Lista de puntos

Hay 8 puntos en «Cartas I» cuya materia es Libertad → respetarla y defenderla.

Responsables de la santidad de los demás

No estamos solos. Vae soli 124: desgraciados los que están solos. Procuremos que no nos falte sentido de responsabilidad, sabiéndonos eslabones de una misma cadena. Por lo tanto −hemos de decir de veras cada uno de los hijos de Dios, en su Obra− quiero que ese eslabón que soy yo no se rompa: porque, si me rompo, traiciono a Dios, a la Iglesia Santa y a mis hermanos. Y nos gozaremos en la fortaleza de los otros eslabones; me alegraré de que haya eslabones de oro, de platino, engastados de piedras preciosas. Ningún hijo de Dios está solo, ninguno es un verso suelto: somos versos del mismo poema épico, divino, y no podemos romper esa unidad, esa armonía, esa eficacia.

Habéis de ser victoriosos en vuestras miserias, haciendo victoriosos a los demás. Entre todos me ayudaréis a perseverar. Con errores, que todos tenemos, y que −cuando los reconocemos, pidiendo perdón al Señor− nos hacen humildes y merecen que digamos, con la Iglesia: felix culpa!*******

Así lograremos la serenidad, nos ayudaremos a querer y a vivir la propia santidad y la santidad de los otros; y tendremos aquella fortaleza que es la fortaleza de los naipes, que no se pueden sostener solos, pero que, apoyados unos en otros, pueden formar un castillo que se tiene en pie. Dios cuenta con nuestras flaquezas, con nuestra debilidad, y con la debilidad de los demás; pero cuenta también con la fortaleza de todos, si la caridad nos une. Amad la bendita corrección fraterna, que asegura la rectitud de nuestro caminar, la identidad del buen espíritu: ve y corrígelo estando a solas con él. Si te escucha, habrás ganado a tu hermano125.

Tengamos el corazón grande, para querer a todas las criaturas de la tierra con sus defectos, con sus maneras de ser. No olvidemos que, a veces, hay que ayudar a las almas, para que caminen poco a poco; hemos de animarles con paciencia a avanzar lentamente, de modo que apenas se puedan dar cuenta del movimiento, aunque caminen.
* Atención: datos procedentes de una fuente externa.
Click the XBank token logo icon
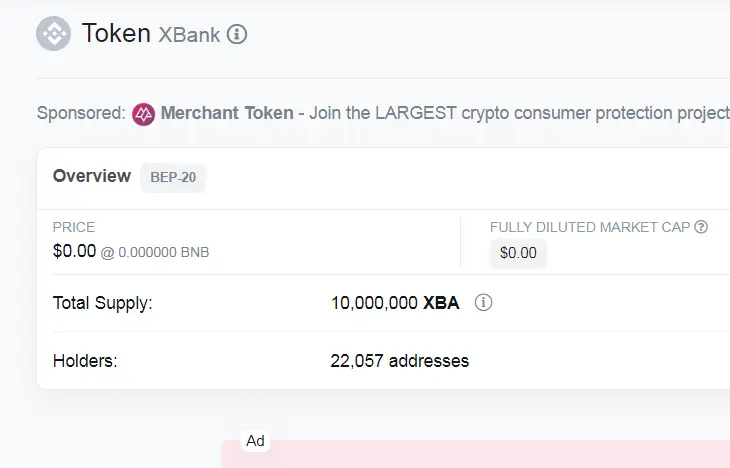This screenshot has width=730, height=468. [54, 34]
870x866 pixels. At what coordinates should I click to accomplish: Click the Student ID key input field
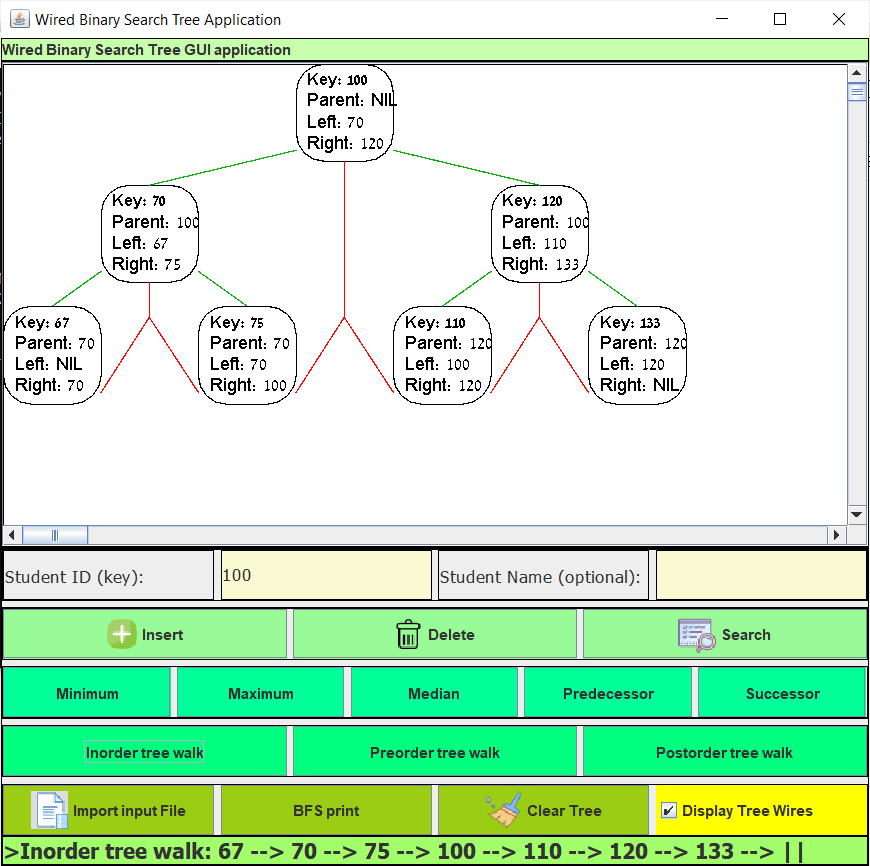(x=326, y=576)
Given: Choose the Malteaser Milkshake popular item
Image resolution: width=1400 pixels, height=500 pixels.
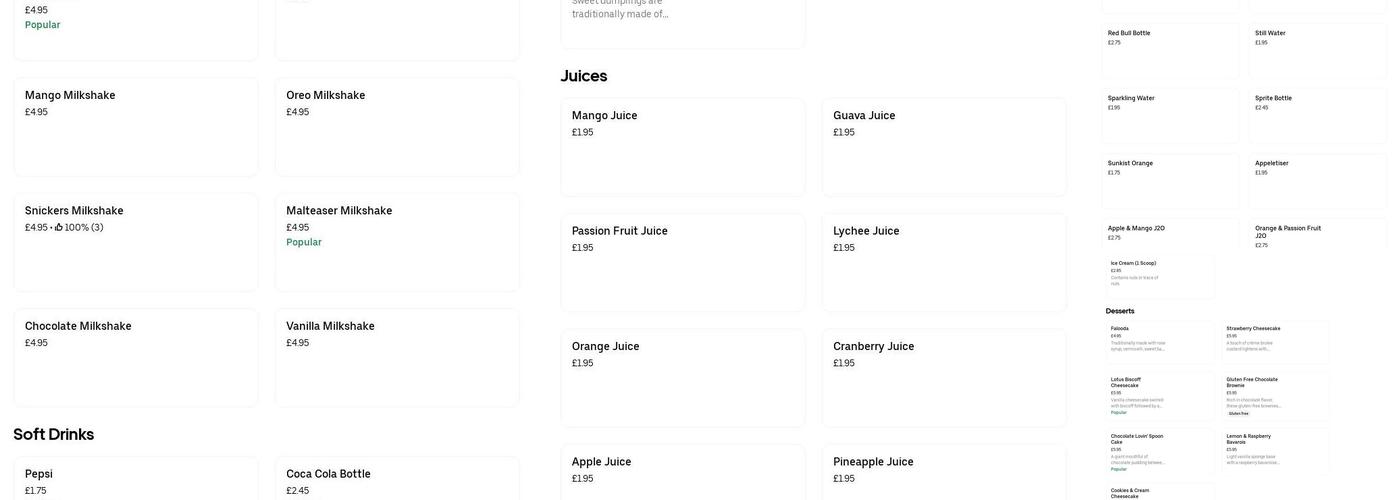Looking at the screenshot, I should [x=397, y=242].
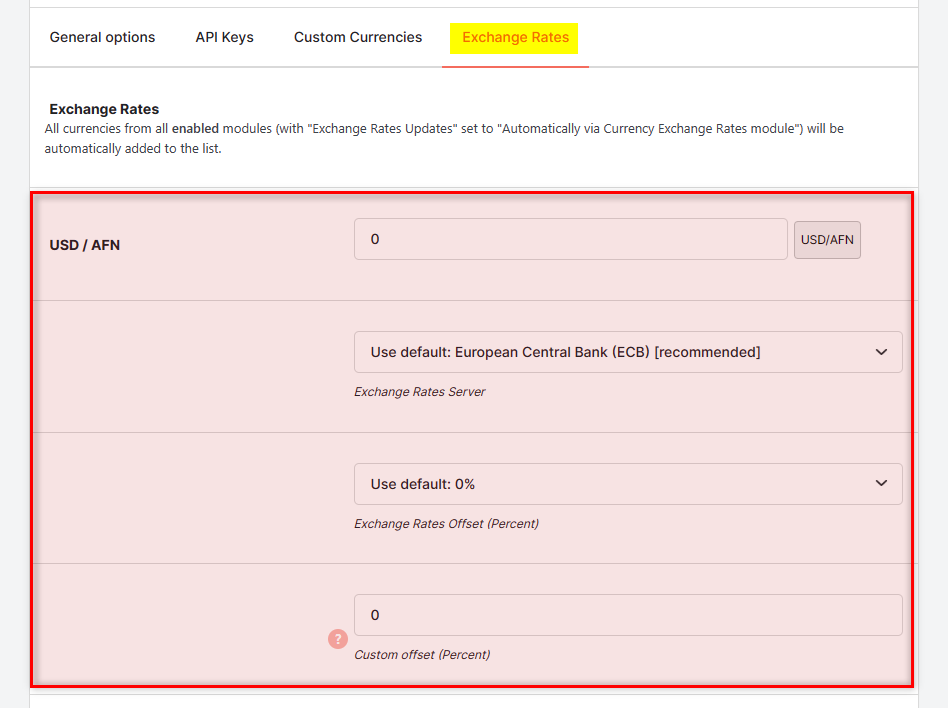Click the "automatically added to the list" text
Image resolution: width=948 pixels, height=708 pixels.
[133, 149]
En nuestra siembra de paz y de alegría, habrá que difundir y fomentar y defender la legítima libertad personal de los hombres; el deber que cada hombre tiene de asumirse la responsabilidad que le corresponde en los quehaceres terrenos; la obligación de defender también la libertad de los demás, como la suya propia, y de comprender a todos; la caridad de aceptar a los demás como son −porque cada uno de nosotros tiene culpas y errores−, ayudándoles con la gracia de Dios y con garbo humano a superar esos defectos, para que todos podamos sostenernos a fin de llevar con dignidad el nombre de cristianos.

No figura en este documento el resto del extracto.